In effetti, negli ultimi anni, su questo fronte, gli esperti hanno preso in considerazione varie strategie. Dopo alcuni tentativi, nel 2019 hanno sviluppato una prima capsula in grado di iniettare fino a 300 microgrammi di farmaci solidi. Una valida idea, pubblicata su Science, che però necessitava di un perfezionamento. Così gli studiosi hanno messo a punto una nuova capsula, delle dimensioni di un mirtillo, ridisegnando l’interno in modo che fosse in grado di contenere farmaci liquidi fino a 4 milligrammi.

«Si tratta di una forma farmaceutica che consente di raggiungere il flusso sanguigno più rapidamente», ha sottolineato Traverso, «il che è necessario per medicinali come l’adrenalina, utilizzata per trattare lo shock anafilattico».

Il dispositivo è composto da un guscio protettivo, un ago per iniezione, due stantuffi. Dopo l’ingestione, raggiunge lo stomaco, dove riesce a ruotare autonomamente posizionandosi in modo corretto grazie alla sua particolare conformazione, con la parte inferiore più pesante e quella superiore appuntita.
Qui il guscio protettivo si dissolve, spingendo l’ago nel rivestimento dell’organo a una profondità di circa 4,5 millimetri, mentre il primo stantuffo fa sì che il liquido venga erogato. Quando la capsula sarà vuota, il secondo stantuffo riporterà l’ago all’interno del dispositivo, in modo che quest’ultimo possa essere poi espulso in sicurezza attraverso l’intestino.

«Abbiamo progettato la capsula per colpire lo stomaco, piuttosto che le parti successive del tratto digestivo, perché il tempo necessario affinché qualcosa, dopo essere stato ingerito, raggiunga quest’organo non varia molto da persona a persona», chiarisce il gastroenterologo. «Inoltre, il rivestimento gastrico è muscoloso e consistente, il che rende possibile l’iniezione riducendo al minimo i possibili effetti collaterali».

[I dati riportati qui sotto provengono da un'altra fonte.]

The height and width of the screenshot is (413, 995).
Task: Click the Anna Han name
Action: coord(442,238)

Anche per somministrare il Covid

La capsula è stata testata in uno studio apparso di recente su Nature Biotechnology. In particolare, i ricercatori hanno condotto gli esperimenti sui maiali somministrando loro farmaci solubili, come insulina; adalimumab, un anticorpo monoclonale usato per trattare artrite reumatoide, morbo di Crohn e altre malattie autoimmuni; adrenalina; un analogo del Glp-1, utilizzato contro diabete e obesità, e dimostrando che i livelli raggiunti con questa metodica erano del tutto simili a quelli ottenuti con la tradizionale iniezione.

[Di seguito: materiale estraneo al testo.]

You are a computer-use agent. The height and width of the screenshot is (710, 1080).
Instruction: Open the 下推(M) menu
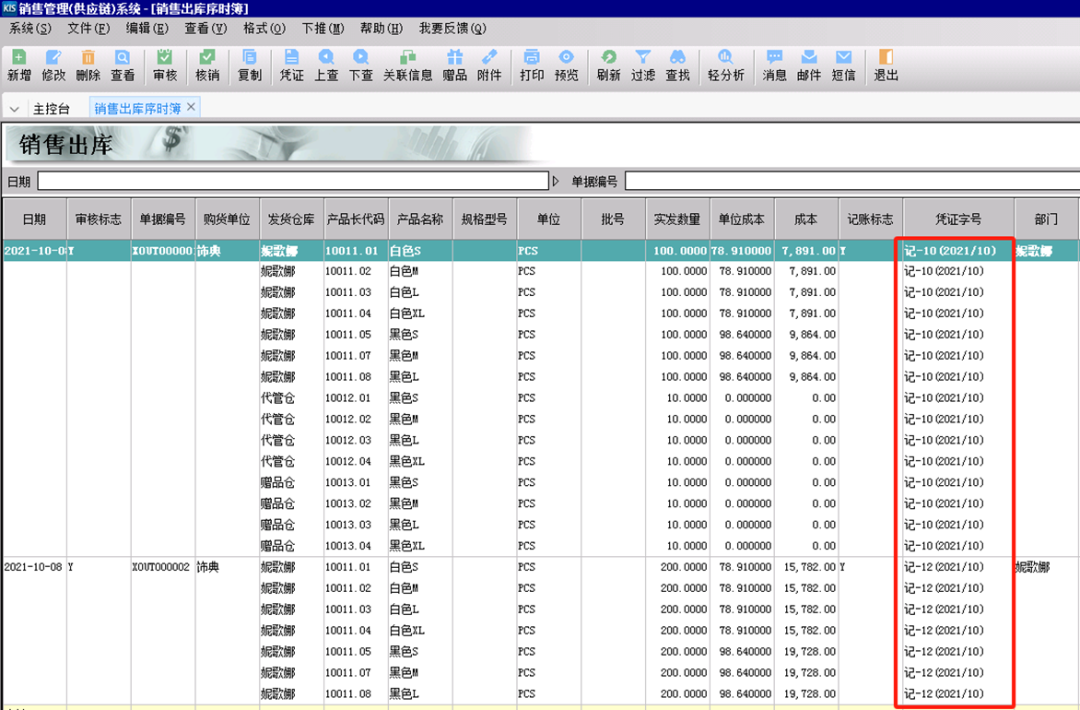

Gli esperti hanno somministrato capsule agli animali per diversi giorni, rilevando che i farmaci raggiungono una disponibilità fino all’80% e che gli effetti iniziano dopo cinque minuti dall’ingestione per raggiungere il picco massimo dopo 30. Inoltre, non hanno rilevato alcun segno di danno al rivestimento dello stomaco in seguito alle iniezioni.

Il team del MIT sta ora continuando a lavorare per sviluppare ulteriormente il sistema, che potrebbe essere impiegato anche per somministrare il vaccino anti-Covid, con l’obiettivo di farlo arrivare negli studi dei medici il prima possibile.